Top bearing, 1/4 " Dia. 3/4" long flush trim 1/4" or 1/2" shank preferably carbide tipped or solid carbide.

The corners on the template for most guitar pickups are narrow and I have to keep sanding the corners out by hand. It's an inacurate pain for instruments priced upwards of $2500. 

I know the big builders use CNC machines but I don't have the room in my shop or the money to invest in that type of operation.

Thanks for the help, Steve


----------



## Watersports (Jun 5, 2010)

Hello Steve, This tool store might be able to help you out Electrictool.com They have a supplier that specializes in making custom knives and bits. 

John


----------



## TWheels (May 26, 2006)

Hi Steve. Have you seen this bits sold by MLCS? the bottom two are solid carbide with bearings at the tip. the top two are carbide tipped

cat no large dia cut length shank dia
#5498	1/4" 1/2" 1/4"	
#5499	1/4" 1" 1/4"	
#5089	1/4" 1" 1/4"
#5099	1/4" 1" 1/4"


----------



## guitarguru (Jun 8, 2010)

Thanks John I'll look into it, Steve


----------



## guitarguru (Jun 8, 2010)

The ones in the size i need were bottom bearing. the top bearing goes to 5/16 and is a pattern overhang bit. Thanks for the help


----------



## jschaben (Jun 21, 2009)

guitarguru said:


> I've looked everywhere my search engine took me for flush trim or pattern cutting router bits and I can't seem to find the size I need.
> 
> Top bearing, 1/4 " Dia. 3/4" long flush trim 1/4" or 1/2" shank preferably carbide tipped or solid carbide.
> 
> ...


Hi Steve - Someone else was looking for such a bit some months ago. I think they found one, StewMac(sp?) maybe? I think it was 1/8 shank though. Problem is if you have a shank mounted bearing that needs the same ID as the cutting diameter, you haven't got much left for and OD, zero to be exact. I don't know anything about routing guitar bodies but maybe a different template?


----------



## dermer2002 (May 29, 2010)

Hi Steve,

I have had the same type of issue with top bearing pattern bits and small radius inside corners. I think John is on the right track. Adjust your pattern/template to accommodate a bushing/straight bit combination. It takes a little time to do, but once done you can get those nice tight inside corner and have little or no sanding to do.


----------



## dermer2002 (May 29, 2010)

There are other benefits to the bushing/straight bit process. With a plunge router you can make several passes at increasing depths without the need for a really thick template. After you have done the perimeter in a small bit, you can move to a larger bushing and bit combination (with more distance between the bit and bushing) to clear the inside of the cavity without risking damage to the outside profile. All without moving or changing the template.


----------



## swampergene (Feb 10, 2010)

jschaben said:


> Hi Steve - Someone else was looking for such a bit some months ago. I think they found one, StewMac(sp?) maybe? I think it was 1/8 shank though. Problem is if you have a shank mounted bearing that needs the same ID as the cutting diameter, you haven't got much left for and OD, zero to be exact. I don't know anything about routing guitar bodies but maybe a different template?

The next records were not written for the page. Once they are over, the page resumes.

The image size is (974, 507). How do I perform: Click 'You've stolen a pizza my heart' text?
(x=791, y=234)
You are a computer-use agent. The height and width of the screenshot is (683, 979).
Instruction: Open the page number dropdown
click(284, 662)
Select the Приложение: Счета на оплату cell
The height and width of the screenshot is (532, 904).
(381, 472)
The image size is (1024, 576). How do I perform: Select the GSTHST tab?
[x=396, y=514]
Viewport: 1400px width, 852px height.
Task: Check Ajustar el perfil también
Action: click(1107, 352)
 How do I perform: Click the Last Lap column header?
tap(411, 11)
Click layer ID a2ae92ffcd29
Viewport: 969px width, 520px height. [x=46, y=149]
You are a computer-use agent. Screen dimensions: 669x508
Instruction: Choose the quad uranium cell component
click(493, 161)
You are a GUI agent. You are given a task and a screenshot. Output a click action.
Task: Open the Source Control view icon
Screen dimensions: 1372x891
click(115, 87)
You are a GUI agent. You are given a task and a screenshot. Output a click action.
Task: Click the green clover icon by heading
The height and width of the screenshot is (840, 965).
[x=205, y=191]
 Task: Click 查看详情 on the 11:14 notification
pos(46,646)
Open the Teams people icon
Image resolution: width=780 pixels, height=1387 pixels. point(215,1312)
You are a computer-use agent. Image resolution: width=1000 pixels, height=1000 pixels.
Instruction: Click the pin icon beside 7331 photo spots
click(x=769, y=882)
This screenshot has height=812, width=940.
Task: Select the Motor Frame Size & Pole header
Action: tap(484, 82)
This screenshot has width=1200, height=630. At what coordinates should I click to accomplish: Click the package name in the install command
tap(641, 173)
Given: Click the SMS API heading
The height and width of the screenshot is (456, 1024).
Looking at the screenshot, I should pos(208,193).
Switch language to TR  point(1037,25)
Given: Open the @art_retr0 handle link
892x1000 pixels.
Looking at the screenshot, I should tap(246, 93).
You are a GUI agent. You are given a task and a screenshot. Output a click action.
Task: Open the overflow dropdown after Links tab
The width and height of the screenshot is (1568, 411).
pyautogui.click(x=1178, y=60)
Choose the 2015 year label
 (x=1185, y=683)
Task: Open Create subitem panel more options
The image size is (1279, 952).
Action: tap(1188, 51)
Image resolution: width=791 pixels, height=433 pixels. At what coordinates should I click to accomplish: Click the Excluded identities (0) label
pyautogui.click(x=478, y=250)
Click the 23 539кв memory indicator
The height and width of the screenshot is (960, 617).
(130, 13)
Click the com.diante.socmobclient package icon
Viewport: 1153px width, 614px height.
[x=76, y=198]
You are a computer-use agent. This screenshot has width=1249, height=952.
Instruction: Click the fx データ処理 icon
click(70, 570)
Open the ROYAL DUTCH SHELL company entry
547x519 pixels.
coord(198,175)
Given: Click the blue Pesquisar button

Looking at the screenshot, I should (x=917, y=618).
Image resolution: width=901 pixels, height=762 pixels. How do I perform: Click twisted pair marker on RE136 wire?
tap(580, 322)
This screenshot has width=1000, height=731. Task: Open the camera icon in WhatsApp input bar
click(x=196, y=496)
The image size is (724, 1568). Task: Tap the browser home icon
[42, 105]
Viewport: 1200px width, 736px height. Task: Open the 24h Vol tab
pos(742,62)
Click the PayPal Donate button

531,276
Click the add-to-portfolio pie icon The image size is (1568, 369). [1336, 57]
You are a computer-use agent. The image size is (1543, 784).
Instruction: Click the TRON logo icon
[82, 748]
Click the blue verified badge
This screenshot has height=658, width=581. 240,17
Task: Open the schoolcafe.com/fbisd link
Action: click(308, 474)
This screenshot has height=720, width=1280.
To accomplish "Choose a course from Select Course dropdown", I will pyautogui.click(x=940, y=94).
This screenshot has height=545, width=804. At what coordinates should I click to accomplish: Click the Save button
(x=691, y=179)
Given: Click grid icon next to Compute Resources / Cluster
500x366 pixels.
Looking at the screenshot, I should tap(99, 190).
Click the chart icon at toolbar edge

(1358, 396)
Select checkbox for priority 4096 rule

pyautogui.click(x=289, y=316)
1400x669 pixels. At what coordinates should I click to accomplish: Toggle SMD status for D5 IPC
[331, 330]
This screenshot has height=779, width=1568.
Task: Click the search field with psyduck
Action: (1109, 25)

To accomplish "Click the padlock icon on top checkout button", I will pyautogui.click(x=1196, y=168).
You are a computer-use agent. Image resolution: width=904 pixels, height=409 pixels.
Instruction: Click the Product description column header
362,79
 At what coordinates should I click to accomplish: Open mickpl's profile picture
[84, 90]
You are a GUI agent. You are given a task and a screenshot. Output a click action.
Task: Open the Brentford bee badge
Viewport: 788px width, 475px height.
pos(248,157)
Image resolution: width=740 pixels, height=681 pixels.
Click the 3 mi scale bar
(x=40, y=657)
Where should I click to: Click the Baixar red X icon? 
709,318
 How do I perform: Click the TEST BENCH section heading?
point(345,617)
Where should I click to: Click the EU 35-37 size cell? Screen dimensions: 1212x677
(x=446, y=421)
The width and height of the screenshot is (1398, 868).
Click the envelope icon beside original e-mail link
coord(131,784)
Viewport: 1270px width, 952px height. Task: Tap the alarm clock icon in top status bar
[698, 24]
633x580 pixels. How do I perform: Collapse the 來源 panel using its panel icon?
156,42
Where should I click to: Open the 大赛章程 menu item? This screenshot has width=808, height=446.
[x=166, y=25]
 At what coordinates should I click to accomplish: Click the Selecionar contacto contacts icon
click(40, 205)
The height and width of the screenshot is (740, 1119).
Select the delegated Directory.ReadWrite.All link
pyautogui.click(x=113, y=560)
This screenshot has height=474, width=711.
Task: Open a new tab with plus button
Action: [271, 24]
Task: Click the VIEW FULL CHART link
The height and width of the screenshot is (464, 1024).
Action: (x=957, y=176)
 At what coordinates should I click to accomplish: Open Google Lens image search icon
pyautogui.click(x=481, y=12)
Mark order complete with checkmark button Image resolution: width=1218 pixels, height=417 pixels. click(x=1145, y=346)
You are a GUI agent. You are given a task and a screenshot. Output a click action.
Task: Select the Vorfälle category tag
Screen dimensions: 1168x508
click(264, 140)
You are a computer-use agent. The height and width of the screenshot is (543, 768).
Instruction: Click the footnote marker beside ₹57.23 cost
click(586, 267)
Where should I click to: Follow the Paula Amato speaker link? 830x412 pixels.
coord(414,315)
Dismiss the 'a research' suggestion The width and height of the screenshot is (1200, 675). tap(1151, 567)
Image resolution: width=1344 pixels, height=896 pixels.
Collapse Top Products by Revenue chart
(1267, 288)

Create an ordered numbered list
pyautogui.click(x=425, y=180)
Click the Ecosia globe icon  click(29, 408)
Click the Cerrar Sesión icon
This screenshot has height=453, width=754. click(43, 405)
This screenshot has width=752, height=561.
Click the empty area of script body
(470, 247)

Yes it is StewMac, not sure if they have the bit needed but I know the do sell some bits specifically used in guitar construction.


----------



## guitarguru (Jun 8, 2010)

Thanks for youer help. I've been buying off Stew Macs for years now. I actually bought the template I'm having trouble with off them. They don't sell the right bit for the corners of the template either, at least not a pattern bit.


----------